What this task involves
Could you transcribe the passage on ENU as a mutagen word for word, from "ENU, also known" up to and including "sperm are derived."?

Excerpted passage
<<<<

ENU, also known as N-ethyl-N-nitrosourea (chemical formula C_{3}H_{7}N_{3}O_{2}), is a highly potent mutagen. For a given gene in mice, ENU can induce 1 new mutation in every 700 loci. It is also toxic at high doses.

The chemical is an alkylating agent, and acts by transferring the ethyl group of ENU to nucleobases (usually thymine) in nucleic acids. Its main targets are the spermatogonial stem cells, from which mature sperm are derived.

==Background of discovery of ENU as a mutagen==
Bill Russell (1951) created a landmark in the field of mouse genetics by creating a specifically designed mouse strain, the T (test) stock that was used in genetic screens for testing mutagens such as radiations and chemicals. The T-stock mouse harbors 7 recessive, viable mutations affecting easily recognizable traits. At the Oak Ridge National Laboratory, Russell's initial goal was to determine the rate of inheritable gene mutations in the germ line induced by radiations. Thus he decided to use T-stock mice in order to define how often a set of loci could be mutated with radiations. Since the mutations in the T-stock mouse were recessive, the progeny would have a wild type phenotype (as a result of crossing a mutant [e.g.s/s mutant male] to a wild type female [+/+]). Thus with any progeny carrying a mutation induced by radiation at one of the 7 loci, would exhibit the mutant phenotype in the first generation itself. This approach, the specific locus test (SLT) allowed Russell to study a wide range of specific mutations and to calculate the mutation rates induced by radiations.

>>>>

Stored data
<<<<

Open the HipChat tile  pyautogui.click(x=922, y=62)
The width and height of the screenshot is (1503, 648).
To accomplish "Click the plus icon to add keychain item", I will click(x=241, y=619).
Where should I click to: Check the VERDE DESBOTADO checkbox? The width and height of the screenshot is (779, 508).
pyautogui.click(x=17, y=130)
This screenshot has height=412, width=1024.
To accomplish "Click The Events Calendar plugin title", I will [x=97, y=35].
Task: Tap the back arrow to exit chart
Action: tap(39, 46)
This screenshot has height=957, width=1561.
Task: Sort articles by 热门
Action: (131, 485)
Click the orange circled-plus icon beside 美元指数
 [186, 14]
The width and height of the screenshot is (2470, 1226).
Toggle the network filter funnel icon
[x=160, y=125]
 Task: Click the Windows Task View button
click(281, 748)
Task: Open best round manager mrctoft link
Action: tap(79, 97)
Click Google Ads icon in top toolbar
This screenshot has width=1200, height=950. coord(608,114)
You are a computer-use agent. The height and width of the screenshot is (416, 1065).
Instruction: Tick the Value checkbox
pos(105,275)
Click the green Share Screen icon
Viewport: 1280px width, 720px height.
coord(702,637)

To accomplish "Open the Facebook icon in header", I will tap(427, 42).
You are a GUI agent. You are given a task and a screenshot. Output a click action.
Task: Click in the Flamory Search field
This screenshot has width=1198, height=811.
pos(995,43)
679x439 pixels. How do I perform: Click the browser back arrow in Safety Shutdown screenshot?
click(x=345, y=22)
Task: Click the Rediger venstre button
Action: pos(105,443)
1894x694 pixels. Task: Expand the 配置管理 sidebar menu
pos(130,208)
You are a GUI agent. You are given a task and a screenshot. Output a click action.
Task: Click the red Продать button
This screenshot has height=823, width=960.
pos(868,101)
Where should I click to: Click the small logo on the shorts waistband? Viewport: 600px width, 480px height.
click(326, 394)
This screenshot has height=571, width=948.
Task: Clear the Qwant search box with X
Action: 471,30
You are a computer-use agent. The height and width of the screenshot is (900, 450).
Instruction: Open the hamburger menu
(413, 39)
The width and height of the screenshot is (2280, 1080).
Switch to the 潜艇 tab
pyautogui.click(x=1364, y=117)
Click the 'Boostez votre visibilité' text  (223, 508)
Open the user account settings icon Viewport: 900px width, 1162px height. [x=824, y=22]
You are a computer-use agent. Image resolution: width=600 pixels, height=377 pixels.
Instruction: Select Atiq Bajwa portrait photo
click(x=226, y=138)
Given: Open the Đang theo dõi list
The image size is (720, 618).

>>>>

Task answer
ENU, also known as N-ethyl-N-nitrosourea (chemical formula C_{3}H_{7}N_{3}O_{2}), is a highly potent mutagen. For a given gene in mice, ENU can induce 1 new mutation in every 700 loci. It is also toxic at high doses.

The chemical is an alkylating agent, and acts by transferring the ethyl group of ENU to nucleobases (usually thymine) in nucleic acids. Its main targets are the spermatogonial stem cells, from which mature sperm are derived.